— START Stored rows —
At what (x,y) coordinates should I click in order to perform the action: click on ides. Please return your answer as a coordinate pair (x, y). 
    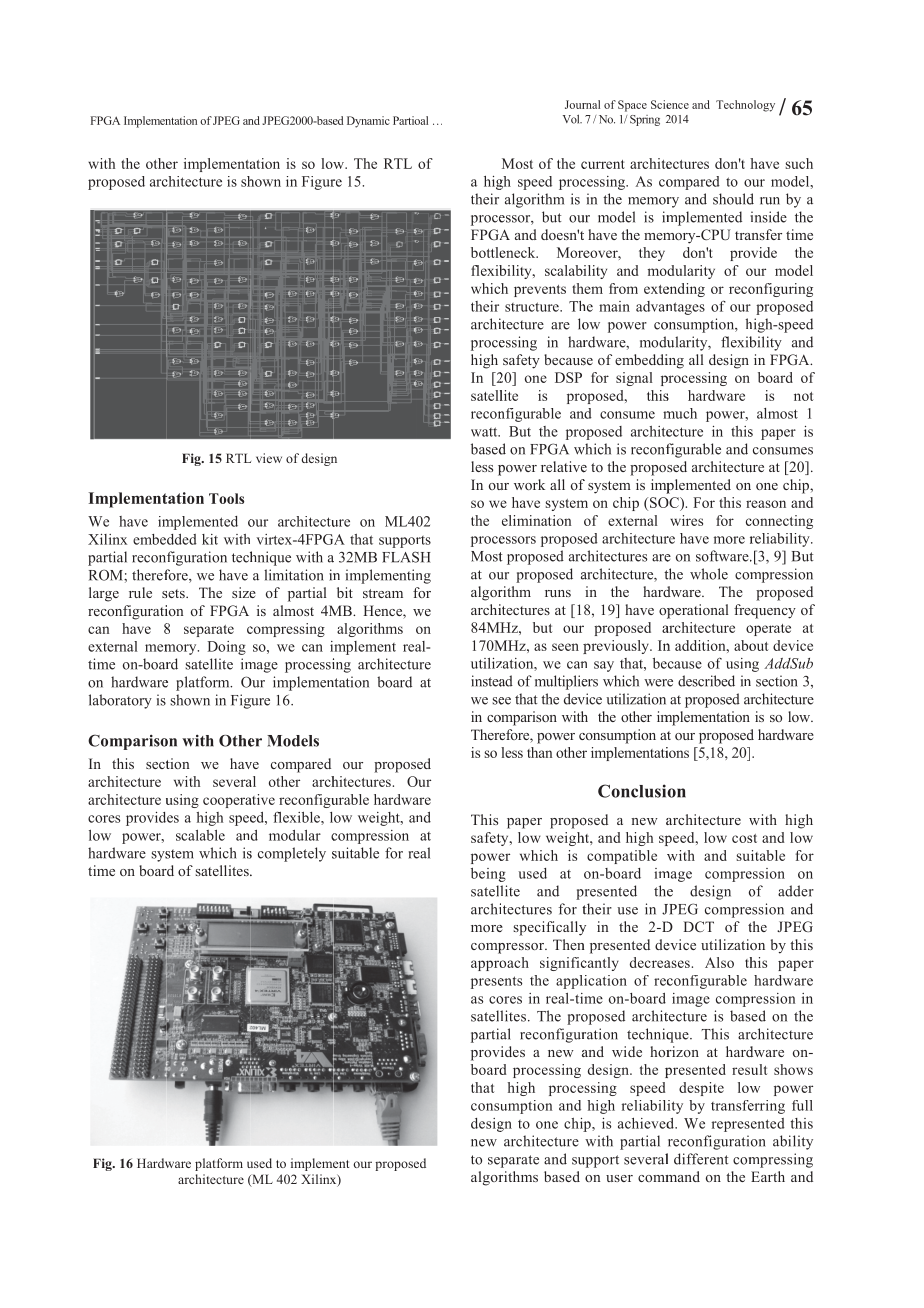
    Looking at the image, I should click on (513, 1051).
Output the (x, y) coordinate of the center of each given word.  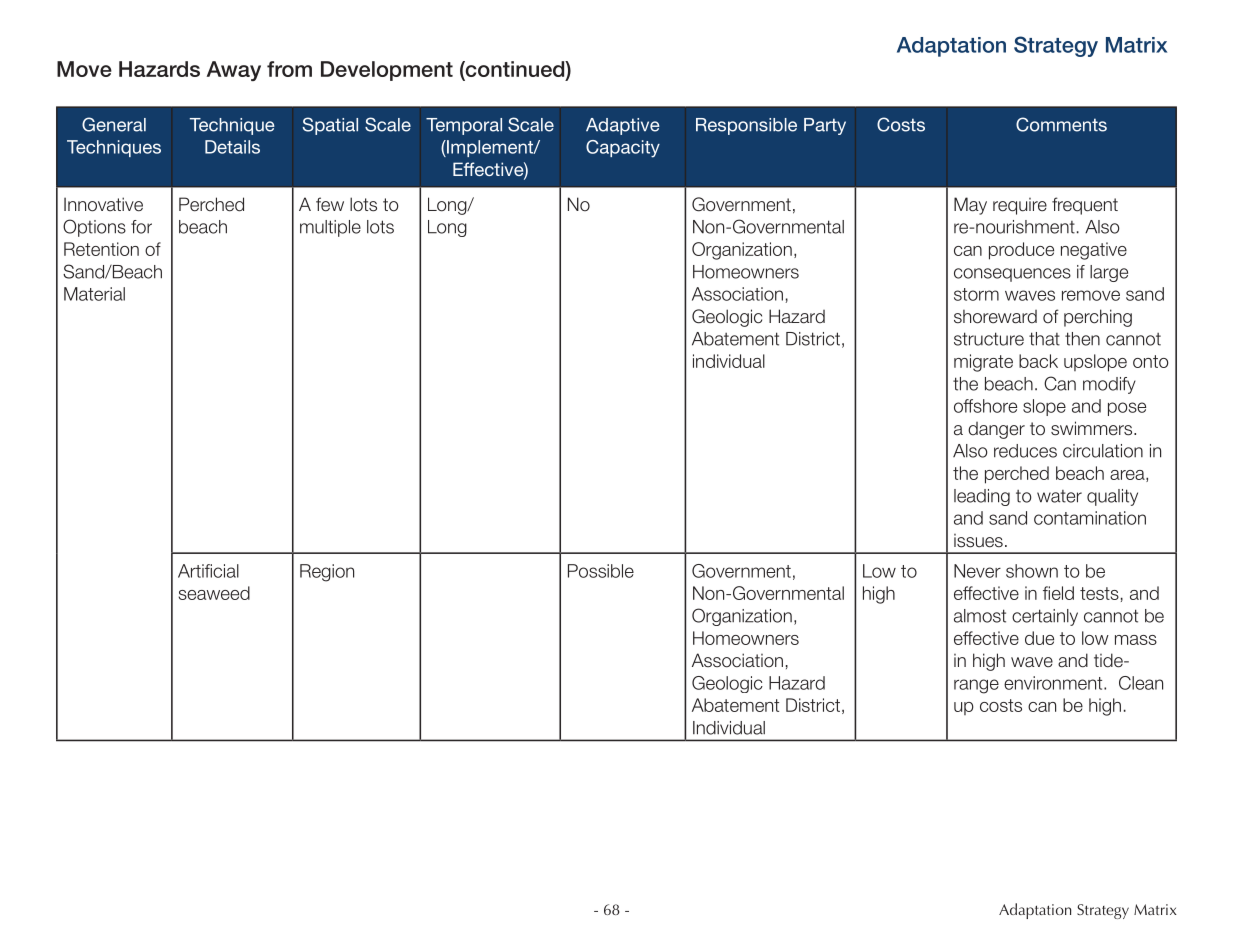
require (1020, 206)
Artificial (208, 571)
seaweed (214, 593)
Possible (601, 571)
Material (94, 294)
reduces (1025, 451)
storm (976, 294)
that (1044, 339)
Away (234, 71)
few (330, 204)
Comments (1061, 124)
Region (327, 573)
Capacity (623, 149)
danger (996, 430)
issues (978, 541)
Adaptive (623, 126)
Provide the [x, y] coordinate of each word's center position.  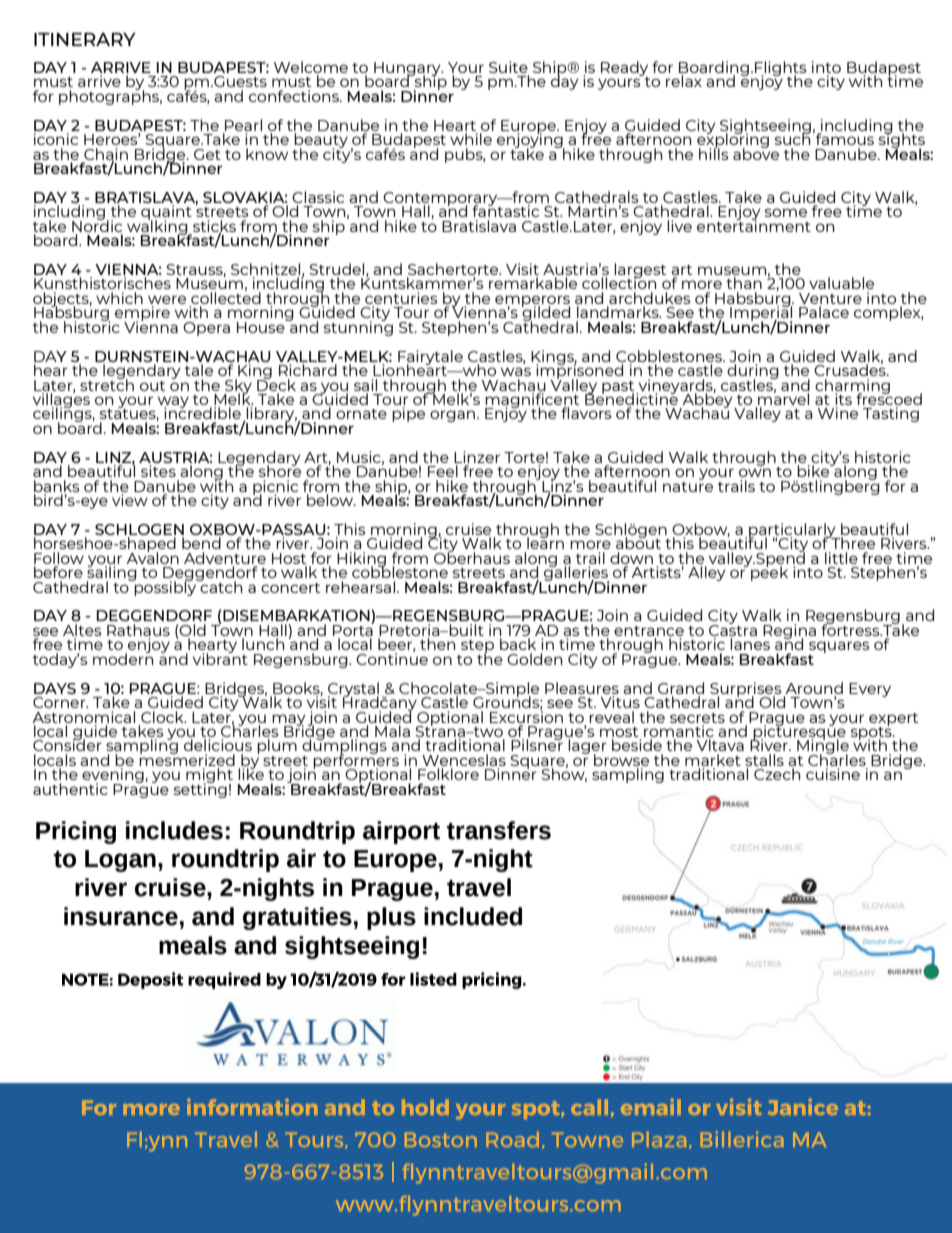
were [167, 299]
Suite [509, 68]
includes [174, 830]
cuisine [833, 774]
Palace [824, 312]
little [841, 558]
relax [684, 81]
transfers [499, 830]
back [518, 644]
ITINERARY [85, 39]
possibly [166, 587]
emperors [532, 302]
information [252, 1106]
— END Stored rows —
Aim of the exercise: Could you copy all of the items above word for word, leaving out the pictures?

Written answer:
At what (x,y) coordinates should I click in order to perform the action: click on ides. Please return your answer as a coordinate pair (x, y). 
    Looking at the image, I should click on (513, 1051).
Output the (x, y) coordinate of the center of each given word.  
require (1020, 206)
Artificial (208, 571)
seaweed (214, 593)
Possible (601, 571)
Material (94, 294)
reduces (1025, 451)
storm (976, 294)
that (1044, 339)
Away (234, 71)
few (330, 204)
Comments (1061, 124)
Region (327, 573)
Capacity (623, 149)
danger (996, 430)
issues (978, 541)
Adaptive (623, 126)
Provide the [x, y] coordinate of each word's center position.  
were [167, 299]
Suite [509, 68]
includes [174, 830]
cuisine [833, 774]
Palace [824, 312]
little [841, 558]
relax [684, 81]
transfers [499, 830]
back [518, 644]
ITINERARY [85, 39]
possibly [166, 587]
emperors [532, 302]
information [252, 1106]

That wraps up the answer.